INDEX and MATCH – an efficient alternative to VLOOKUP


Although VLOOKUP in Excel is a very useful function, it suffers a drawback. If the lookup value to be searched is not in the first column of lookup table, VLOOKUP wouldn’t work. In the last part of this learning series, titled “VLOOKUP: Right to Left Lookup” I have taken you through a trick to address this. Here is another one.

Hoping that you understand the functioning of MATCH and INDEX functions, let’s understand how the combination of INDEX and MATCH as an efficient alternative to VLOOKUP function in terms of  addressing the issue if the column in the lookup table where the lookup value is be searched is not in the first position.

Example Scenario: Below are the customer names and their respective phone numbers. you are given a customer name and asked to lookup the customer name from this table and return the phone number of the respective customer.

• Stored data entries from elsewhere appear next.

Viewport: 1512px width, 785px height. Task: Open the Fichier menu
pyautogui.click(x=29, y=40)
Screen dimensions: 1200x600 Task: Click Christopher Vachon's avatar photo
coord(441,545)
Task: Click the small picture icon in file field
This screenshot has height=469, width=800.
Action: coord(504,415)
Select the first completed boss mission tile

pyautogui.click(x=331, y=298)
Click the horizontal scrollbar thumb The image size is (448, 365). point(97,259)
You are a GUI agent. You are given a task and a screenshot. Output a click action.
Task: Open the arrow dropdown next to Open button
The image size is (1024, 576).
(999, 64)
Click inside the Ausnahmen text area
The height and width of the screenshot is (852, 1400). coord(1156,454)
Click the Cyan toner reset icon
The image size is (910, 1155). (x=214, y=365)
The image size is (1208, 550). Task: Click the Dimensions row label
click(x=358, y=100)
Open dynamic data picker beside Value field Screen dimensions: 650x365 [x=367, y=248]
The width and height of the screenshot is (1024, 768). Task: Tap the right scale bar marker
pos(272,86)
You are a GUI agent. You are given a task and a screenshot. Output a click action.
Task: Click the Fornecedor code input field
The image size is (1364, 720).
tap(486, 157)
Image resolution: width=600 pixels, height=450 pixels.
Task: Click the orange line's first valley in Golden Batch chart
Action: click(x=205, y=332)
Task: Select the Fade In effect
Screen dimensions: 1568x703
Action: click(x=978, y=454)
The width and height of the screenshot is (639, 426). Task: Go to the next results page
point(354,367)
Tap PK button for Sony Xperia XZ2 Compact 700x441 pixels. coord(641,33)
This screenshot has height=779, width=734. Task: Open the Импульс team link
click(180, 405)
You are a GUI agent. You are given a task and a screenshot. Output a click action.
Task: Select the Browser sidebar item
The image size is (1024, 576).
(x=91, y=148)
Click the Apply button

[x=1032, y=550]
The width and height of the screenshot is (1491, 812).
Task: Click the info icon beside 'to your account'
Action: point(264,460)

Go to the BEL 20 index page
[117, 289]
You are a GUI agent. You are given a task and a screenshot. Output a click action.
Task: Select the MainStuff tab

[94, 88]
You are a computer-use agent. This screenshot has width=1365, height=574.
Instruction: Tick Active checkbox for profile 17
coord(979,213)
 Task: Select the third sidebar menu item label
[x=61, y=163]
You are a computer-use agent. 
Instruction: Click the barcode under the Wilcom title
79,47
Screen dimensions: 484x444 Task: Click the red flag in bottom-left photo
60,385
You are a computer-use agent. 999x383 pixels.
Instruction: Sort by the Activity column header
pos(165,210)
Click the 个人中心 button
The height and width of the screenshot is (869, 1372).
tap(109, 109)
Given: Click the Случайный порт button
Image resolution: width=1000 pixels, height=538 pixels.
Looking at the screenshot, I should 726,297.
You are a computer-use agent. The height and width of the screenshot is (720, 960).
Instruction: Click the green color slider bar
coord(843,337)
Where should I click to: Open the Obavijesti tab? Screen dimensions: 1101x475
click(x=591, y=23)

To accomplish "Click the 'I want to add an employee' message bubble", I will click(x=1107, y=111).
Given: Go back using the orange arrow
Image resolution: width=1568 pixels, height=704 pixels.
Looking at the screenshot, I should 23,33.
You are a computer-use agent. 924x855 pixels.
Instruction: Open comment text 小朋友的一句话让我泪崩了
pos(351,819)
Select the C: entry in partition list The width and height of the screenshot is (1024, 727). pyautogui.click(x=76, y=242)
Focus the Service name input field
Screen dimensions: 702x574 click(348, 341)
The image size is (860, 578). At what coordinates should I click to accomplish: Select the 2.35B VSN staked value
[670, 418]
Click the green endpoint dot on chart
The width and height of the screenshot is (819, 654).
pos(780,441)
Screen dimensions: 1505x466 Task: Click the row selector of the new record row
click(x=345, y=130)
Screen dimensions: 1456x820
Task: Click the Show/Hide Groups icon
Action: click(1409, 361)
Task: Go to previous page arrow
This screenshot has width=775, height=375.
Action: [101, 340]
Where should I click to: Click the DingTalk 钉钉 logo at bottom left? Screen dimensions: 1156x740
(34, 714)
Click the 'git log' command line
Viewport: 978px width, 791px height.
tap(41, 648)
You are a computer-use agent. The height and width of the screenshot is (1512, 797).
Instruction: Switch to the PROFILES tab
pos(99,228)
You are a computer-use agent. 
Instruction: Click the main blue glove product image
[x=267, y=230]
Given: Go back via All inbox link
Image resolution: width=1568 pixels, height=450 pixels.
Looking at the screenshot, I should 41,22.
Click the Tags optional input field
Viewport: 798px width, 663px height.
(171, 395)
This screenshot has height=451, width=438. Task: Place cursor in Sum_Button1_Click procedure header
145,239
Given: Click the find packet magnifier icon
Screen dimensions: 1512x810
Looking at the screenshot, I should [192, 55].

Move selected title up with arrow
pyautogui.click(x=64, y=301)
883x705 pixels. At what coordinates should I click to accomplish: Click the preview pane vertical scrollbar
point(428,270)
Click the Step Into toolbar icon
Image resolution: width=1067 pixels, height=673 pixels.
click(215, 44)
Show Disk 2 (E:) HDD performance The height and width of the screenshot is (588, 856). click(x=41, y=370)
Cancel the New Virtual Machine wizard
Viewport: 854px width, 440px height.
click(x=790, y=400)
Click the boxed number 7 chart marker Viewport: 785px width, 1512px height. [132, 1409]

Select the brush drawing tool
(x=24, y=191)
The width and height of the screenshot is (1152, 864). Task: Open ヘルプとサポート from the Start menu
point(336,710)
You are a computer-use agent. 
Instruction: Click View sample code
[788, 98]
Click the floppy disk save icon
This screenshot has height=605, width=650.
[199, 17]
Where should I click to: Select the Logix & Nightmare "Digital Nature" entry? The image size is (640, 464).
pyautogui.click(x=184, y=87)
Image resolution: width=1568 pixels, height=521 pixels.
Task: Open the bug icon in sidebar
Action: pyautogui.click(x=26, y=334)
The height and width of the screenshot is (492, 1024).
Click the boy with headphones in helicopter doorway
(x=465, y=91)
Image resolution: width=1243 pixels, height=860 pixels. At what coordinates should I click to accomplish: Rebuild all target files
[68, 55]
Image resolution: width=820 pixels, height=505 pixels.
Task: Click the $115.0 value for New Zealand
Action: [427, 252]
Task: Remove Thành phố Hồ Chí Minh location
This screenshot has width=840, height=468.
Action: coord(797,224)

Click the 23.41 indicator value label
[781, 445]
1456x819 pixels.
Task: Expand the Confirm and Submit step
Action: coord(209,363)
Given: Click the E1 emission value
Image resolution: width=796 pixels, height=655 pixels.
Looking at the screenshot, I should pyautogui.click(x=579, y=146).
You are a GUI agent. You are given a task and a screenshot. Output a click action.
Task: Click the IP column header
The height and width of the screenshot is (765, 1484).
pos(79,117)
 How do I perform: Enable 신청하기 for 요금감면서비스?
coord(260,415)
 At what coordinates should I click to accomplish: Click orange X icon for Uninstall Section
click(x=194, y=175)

Challenge: However, the customer name column in the lookup table from which the lookup value will be searched is not in the first position. see the screenshot below:

VLookup_3_1

Solution: Here is the formula of combination of INDEX and MATCH functions to address this issue (see the below screenshot: =INDEX(B50:B60,MATCH(F49,C50:C60,0))

VLookup_4_1

Explanation: Any nested formula is understood by understanding it from the inside to outside. i.e., the function that is nested most inside need to be understood/evaluated first and then proceed to evaluating the function nested at next higher level. So, in our example, we will understand and evaluate the MATCH function first.

Inner Function: MATCH(F49,C50:C60,0) – Here MATCH searches for the value passed in the first argument to it (i.e., value in cell F49), in the array C50:C60 and then returns number corresponding to its position in the array by counting from top to bottom in the array. so, here, it searches for “rathod” in the array C50:C60 and returns 4, since the value “rathod” appears in 4th row starting from the top of the array.

Outer Function: INDEX(B50:B60,MATCH(F49,C50:C60,0)) – Now our outer function, INDEX goes to the row number represented by its 2nd argument in the array represented by its first argument and then returns the value present in that row of the array. In our example, after the MATCH function is evaluated, the formula becomes –  INDEX(B50:B60,4). Now the INDEX function goes to the 4th row in the array B50:B60 and returns the value present in that row. i.e., 7174683825 is returned.

Testing: You can further test by changing the value in cell F49 to another customer name.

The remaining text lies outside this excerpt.